**Task details:**
In full and without alteration, print the entries.

**Task data:**
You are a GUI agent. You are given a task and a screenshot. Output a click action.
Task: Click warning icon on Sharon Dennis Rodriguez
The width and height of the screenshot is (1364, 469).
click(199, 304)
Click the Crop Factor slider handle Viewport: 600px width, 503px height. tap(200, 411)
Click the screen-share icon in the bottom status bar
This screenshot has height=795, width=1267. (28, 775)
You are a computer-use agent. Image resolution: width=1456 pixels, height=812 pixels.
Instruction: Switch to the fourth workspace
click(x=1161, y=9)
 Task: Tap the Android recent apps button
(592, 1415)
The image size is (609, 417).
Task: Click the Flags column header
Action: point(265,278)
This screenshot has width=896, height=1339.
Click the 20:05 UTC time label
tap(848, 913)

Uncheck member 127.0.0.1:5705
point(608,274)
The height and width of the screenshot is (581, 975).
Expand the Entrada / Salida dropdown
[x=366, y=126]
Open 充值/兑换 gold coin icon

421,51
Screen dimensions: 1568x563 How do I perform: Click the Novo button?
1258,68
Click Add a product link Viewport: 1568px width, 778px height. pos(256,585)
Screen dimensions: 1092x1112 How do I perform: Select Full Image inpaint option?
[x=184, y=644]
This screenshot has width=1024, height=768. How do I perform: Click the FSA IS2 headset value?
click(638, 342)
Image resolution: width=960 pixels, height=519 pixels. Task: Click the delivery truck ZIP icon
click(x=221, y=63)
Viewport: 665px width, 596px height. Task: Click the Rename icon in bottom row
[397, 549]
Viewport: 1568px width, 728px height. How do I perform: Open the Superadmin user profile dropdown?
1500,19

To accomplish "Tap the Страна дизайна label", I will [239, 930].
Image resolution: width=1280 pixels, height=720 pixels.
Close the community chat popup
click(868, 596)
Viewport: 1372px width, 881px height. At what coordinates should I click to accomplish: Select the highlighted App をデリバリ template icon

**Response to the task:**
You are a GUI agent. You are given a task and a screenshot. Output a click action.
Task: Click warning icon on Sharon Dennis Rodriguez
The width and height of the screenshot is (1364, 469).
click(199, 304)
Click the Crop Factor slider handle Viewport: 600px width, 503px height. tap(200, 411)
Click the screen-share icon in the bottom status bar
This screenshot has height=795, width=1267. (28, 775)
You are a computer-use agent. Image resolution: width=1456 pixels, height=812 pixels.
Instruction: Switch to the fourth workspace
click(x=1161, y=9)
 Task: Tap the Android recent apps button
(592, 1415)
The image size is (609, 417).
Task: Click the Flags column header
Action: point(265,278)
This screenshot has width=896, height=1339.
Click the 20:05 UTC time label
tap(848, 913)

Uncheck member 127.0.0.1:5705
point(608,274)
The height and width of the screenshot is (581, 975).
Expand the Entrada / Salida dropdown
[x=366, y=126]
Open 充值/兑换 gold coin icon

421,51
Screen dimensions: 1568x563 How do I perform: Click the Novo button?
1258,68
Click Add a product link Viewport: 1568px width, 778px height. pos(256,585)
Screen dimensions: 1092x1112 How do I perform: Select Full Image inpaint option?
[x=184, y=644]
This screenshot has width=1024, height=768. How do I perform: Click the FSA IS2 headset value?
click(638, 342)
Image resolution: width=960 pixels, height=519 pixels. Task: Click the delivery truck ZIP icon
click(x=221, y=63)
Viewport: 665px width, 596px height. Task: Click the Rename icon in bottom row
[397, 549]
Viewport: 1568px width, 728px height. How do I perform: Open the Superadmin user profile dropdown?
1500,19

To accomplish "Tap the Страна дизайна label", I will [239, 930].
Image resolution: width=1280 pixels, height=720 pixels.
Close the community chat popup
click(868, 596)
Viewport: 1372px width, 881px height. At what coordinates should I click to accomplish: Select the highlighted App をデリバリ template icon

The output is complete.